Exercise aim: I need the number of lines in the data that include "click"; reply with that number alone.
══ Data supplied ══
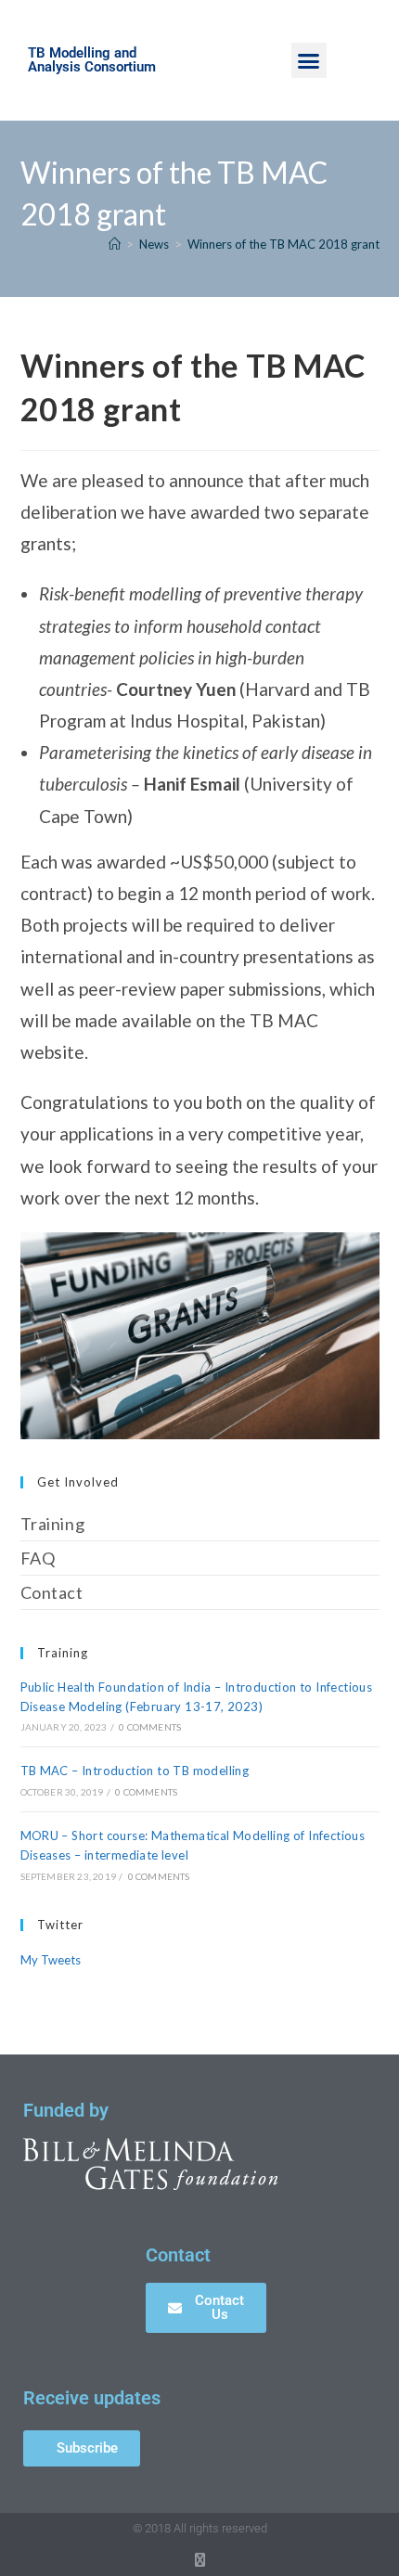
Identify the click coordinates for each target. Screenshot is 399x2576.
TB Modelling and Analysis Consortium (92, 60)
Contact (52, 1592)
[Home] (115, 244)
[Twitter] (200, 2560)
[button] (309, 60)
═══
══ Data supplied ══
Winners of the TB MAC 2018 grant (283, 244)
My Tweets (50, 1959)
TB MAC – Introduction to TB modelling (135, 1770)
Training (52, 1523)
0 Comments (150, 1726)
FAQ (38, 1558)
═══
══ Data supplied ══
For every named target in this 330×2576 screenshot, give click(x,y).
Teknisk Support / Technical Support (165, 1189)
═══
Result below: 2